For the Karena "girls" attending the historic signing of Ngati Kahungunu's Agreement in Principle of their Treaty of Waitangi settlement in Dannevirke on Saturday, it was a special homecoming.
"We were brought up by our grandmother here at Kaitoke, but we both moved to Ratana 60 years ago with our new husbands," Here Ratana (nee Karena) told the Dannevirke News.
"The signing of this settlement means this is a special day. Our tipuna have fought for this for a very long time and now it's coming to fruition. Today has been an emotional journey and so overwhelming."
Here and Barnie Tamou (nee Karena) were joined by Arapera Te Amo from Dannevirke at the historic occasion for Ngati Kahungunu ki Wairarapa Tamaki Nui-a-Rua and all three shared cherished memories of their time at Kaitoke.
"I'm very proud of this special day," 89-year-old Arapera said. "I'm one of the oldest and there aren't many of us left now."
Arapera was brought up by her grandmother's brother and his wife, but when the Karena girls lost their grandmother she stepped in to care for them.
Arapera's daughter Maria Edwards agreed Saturday was a fantastic day, but there were some sad memories too.
"So many have passed away, but it's going to be wonderful seeing us [Ngati Kahungunu ki Wairarapa Tamaki Nui-a-Rua] moving on.
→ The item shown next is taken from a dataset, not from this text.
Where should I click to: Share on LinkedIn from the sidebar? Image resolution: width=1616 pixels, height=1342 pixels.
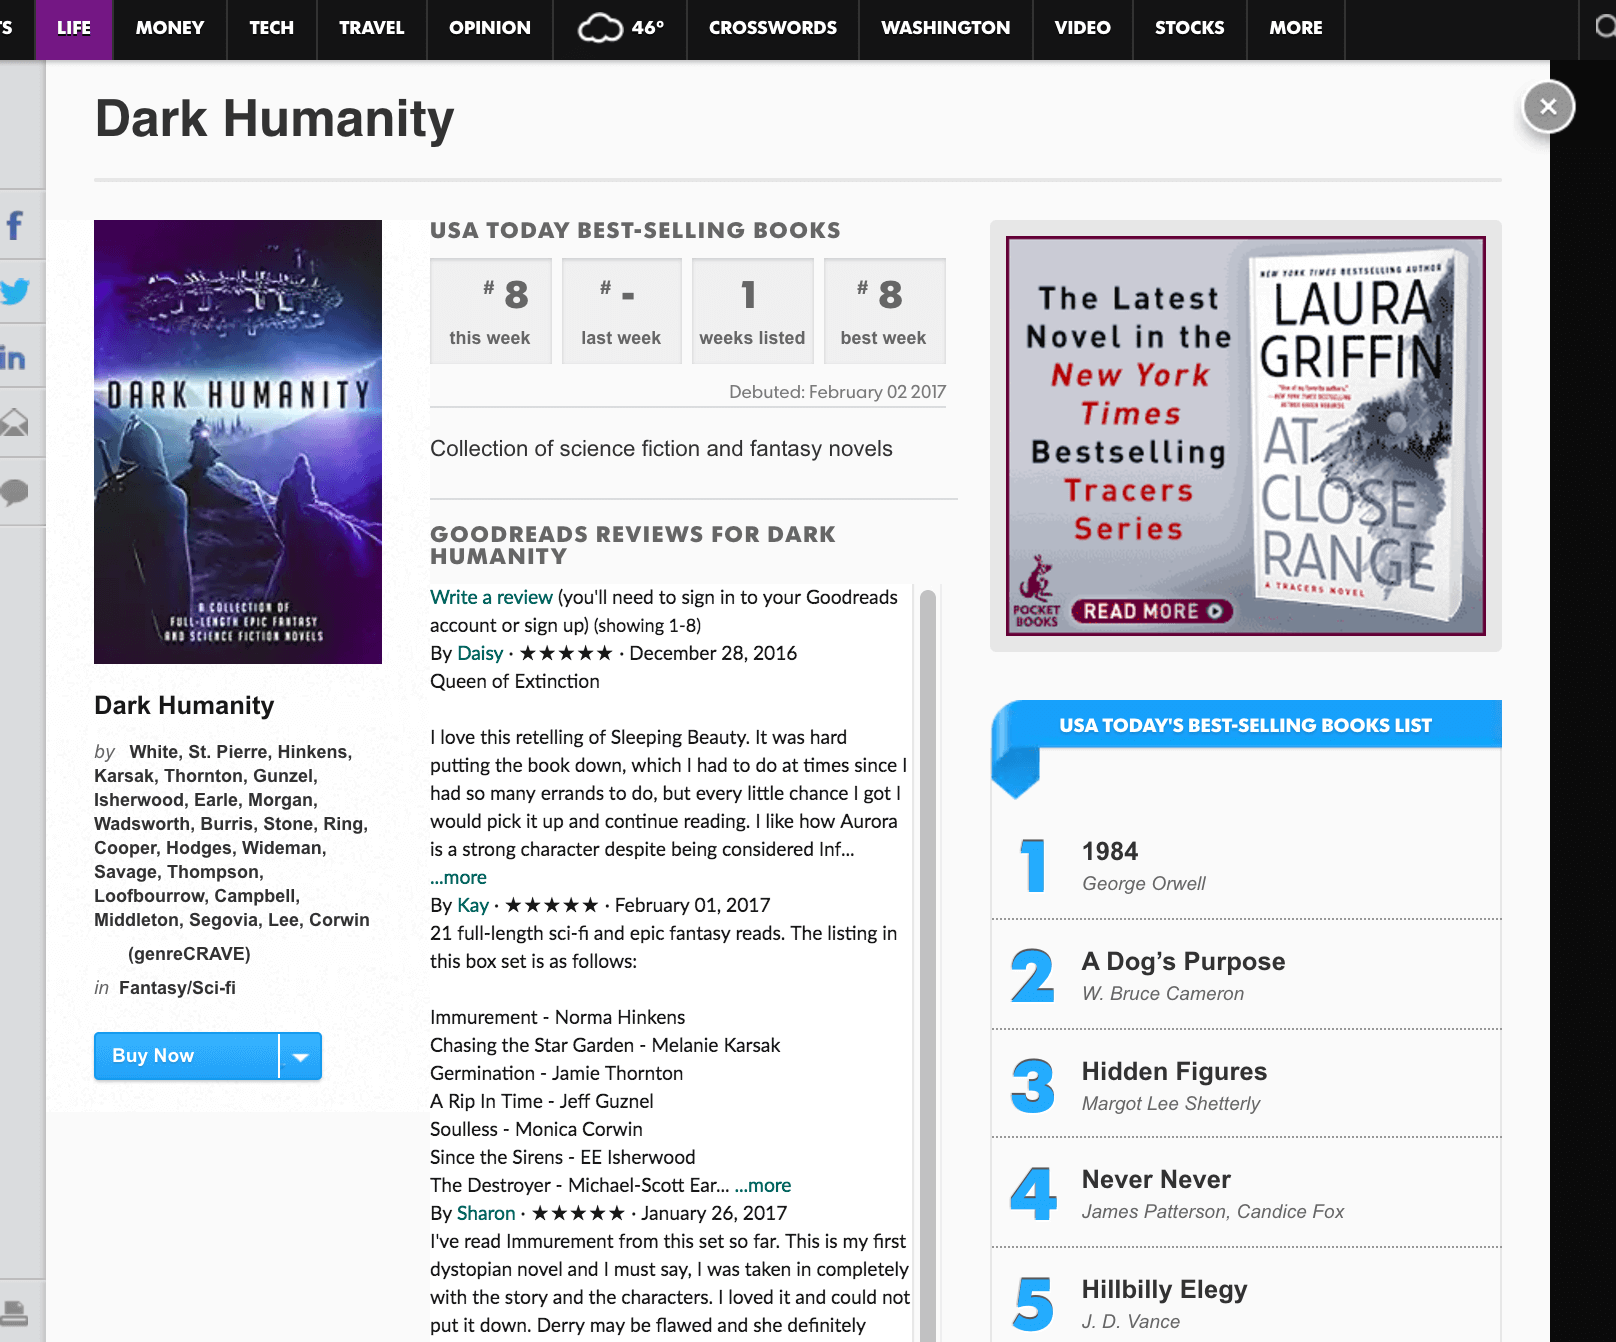[x=15, y=358]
This is for the future of our tamariki and will benefit both urban and rural people."
For Hayden Hape, a member of the negotiation team, the settlement is an opportunity to play a bigger role within the region.
"We'll invest to create opportunities for not just for Kahungunu, but for the wider community," he said.
It was an emotional day for Hayden's mother Chris.
"This is about supporting my late husband Patrick, the family and Hayden and all they've been through striving for this," she said.
"I'm so proud of Hayden, he's come a long way.
"I know Patrick would be so proud if he was still here."
Apera-Hama Matenga is associated with the Kohunui Marae in the Wairarapa but now lives in Marton. Saturday's signing of the Agreement in Principle was a step in an ongoing process, he said.
"Today, Treaty settlement becomes a reality. It's history in the making and it's an honour to be here today," he said.
Putiputi Tipene (nee Rautu) was born south of Masterton, but was brought up in this district and moved to Pahiatua when she married.
"Our tipuna have directed the path to where we are today," she said.